Published online by Cambridge University Press: 16 April 2020
This method rests on a 50 year long tradition of Psychophysiological experiments at the Dept of Psychiatry in Lund, Sweden. Our branch has focused on Psychoacoustics since 1983, and found significant aberrant functioning of auditory perceptual mechanisms in schizophrenia. Some of these are possible to assess by ABR (auditory brain-stem responses). The assessments may be used to support the diagnostic decision process by demonstrating a biological dysfunction typical for the disease.
ABR measurements of twenty-three paranoid schizophrenics and matched controls for age and sex were compared.
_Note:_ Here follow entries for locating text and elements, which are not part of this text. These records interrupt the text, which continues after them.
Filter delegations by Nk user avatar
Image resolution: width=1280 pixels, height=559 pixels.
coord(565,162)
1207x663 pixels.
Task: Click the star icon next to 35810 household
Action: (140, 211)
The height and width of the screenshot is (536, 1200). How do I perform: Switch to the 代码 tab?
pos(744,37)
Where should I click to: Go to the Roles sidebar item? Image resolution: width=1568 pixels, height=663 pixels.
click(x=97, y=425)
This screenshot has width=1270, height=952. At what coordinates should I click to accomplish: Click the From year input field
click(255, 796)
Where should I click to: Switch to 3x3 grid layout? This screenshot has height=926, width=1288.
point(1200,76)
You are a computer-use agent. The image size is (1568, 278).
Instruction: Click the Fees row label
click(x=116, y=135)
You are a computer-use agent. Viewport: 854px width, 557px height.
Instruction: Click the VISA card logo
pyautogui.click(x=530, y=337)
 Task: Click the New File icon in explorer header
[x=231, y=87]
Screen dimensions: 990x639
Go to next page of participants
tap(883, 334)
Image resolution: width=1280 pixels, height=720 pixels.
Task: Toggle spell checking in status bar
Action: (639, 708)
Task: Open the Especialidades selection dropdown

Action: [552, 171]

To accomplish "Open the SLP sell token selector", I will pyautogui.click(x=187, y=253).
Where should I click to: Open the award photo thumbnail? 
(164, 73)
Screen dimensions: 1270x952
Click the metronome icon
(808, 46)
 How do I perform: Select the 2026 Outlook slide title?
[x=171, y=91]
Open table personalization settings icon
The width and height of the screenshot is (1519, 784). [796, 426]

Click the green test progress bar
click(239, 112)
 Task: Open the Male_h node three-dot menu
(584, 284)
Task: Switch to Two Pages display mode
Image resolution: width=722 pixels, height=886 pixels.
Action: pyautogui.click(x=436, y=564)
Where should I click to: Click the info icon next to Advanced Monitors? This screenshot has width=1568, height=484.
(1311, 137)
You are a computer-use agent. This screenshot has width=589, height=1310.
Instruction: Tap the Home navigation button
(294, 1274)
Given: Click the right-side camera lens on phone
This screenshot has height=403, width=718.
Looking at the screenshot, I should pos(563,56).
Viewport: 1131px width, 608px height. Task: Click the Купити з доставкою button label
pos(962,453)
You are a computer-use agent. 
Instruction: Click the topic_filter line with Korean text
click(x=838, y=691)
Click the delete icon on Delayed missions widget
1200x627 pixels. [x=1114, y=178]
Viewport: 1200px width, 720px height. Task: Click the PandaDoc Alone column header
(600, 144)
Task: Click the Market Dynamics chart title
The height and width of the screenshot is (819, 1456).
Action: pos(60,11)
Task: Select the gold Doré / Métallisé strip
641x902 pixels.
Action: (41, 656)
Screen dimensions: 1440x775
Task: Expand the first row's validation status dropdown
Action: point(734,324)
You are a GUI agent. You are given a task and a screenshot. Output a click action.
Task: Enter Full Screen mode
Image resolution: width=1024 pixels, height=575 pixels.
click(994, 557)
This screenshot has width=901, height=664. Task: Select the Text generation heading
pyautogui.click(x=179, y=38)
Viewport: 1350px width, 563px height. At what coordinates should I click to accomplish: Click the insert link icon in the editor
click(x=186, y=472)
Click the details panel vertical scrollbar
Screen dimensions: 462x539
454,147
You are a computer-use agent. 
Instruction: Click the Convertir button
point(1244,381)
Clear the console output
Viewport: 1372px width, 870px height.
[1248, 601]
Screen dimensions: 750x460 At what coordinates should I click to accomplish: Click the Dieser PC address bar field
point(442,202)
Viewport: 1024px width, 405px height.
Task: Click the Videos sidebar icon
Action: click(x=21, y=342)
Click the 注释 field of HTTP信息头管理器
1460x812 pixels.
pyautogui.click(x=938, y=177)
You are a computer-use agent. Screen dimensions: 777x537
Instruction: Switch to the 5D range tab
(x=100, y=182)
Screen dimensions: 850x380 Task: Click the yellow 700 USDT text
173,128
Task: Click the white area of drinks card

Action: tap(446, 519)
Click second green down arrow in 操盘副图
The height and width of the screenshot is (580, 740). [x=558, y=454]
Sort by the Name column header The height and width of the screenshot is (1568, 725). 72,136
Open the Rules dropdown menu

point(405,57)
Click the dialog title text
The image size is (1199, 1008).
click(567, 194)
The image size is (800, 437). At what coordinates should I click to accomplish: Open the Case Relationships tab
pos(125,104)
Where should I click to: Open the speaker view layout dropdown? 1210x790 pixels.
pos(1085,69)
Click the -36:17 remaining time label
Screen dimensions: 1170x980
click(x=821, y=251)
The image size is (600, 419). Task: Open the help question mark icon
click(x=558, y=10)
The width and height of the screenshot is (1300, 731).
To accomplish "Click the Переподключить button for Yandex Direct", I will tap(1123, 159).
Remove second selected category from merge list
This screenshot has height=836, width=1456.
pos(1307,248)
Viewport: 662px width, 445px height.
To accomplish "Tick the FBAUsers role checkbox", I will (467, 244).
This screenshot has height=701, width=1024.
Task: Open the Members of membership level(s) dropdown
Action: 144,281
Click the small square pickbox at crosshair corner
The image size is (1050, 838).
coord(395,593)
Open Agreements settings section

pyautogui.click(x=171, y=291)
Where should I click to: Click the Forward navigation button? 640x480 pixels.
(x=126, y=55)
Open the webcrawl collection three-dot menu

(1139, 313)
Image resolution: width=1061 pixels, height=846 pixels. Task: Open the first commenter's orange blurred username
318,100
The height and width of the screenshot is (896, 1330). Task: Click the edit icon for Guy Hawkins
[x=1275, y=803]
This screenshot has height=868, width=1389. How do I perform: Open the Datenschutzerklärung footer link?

Eleven patented complex auditory stimuli, which schizophrenics earlier have been shown to perceive incorrectly, were presented. The ABR-measuring technique has been specifically adapted for the purpose.
When subjects were presented with a standard complex stimulus and a high-pass filtered one, schizophrenics showed statistically significant aberrances for wave V of the latter in the ABR, corresponding to the activity of colliculus inferior of the brain-stem. Furthermore, there was a significant change of activity regarding the two sides of the brain-stem, indicating a change of perceptual (grouping) activity in them.
This finding is just one example within the SchizoDetect method, aimed at helping medical personnel to ascertain the diagnosis of schizophrenia. It shows that different complex sound stimuli are treated in specific ways by schizophrenic patients. Together with the results from the ten remaining stimuli and further details of the ABR-curves, a diagnostic validity well over 90% has been achieved up till now.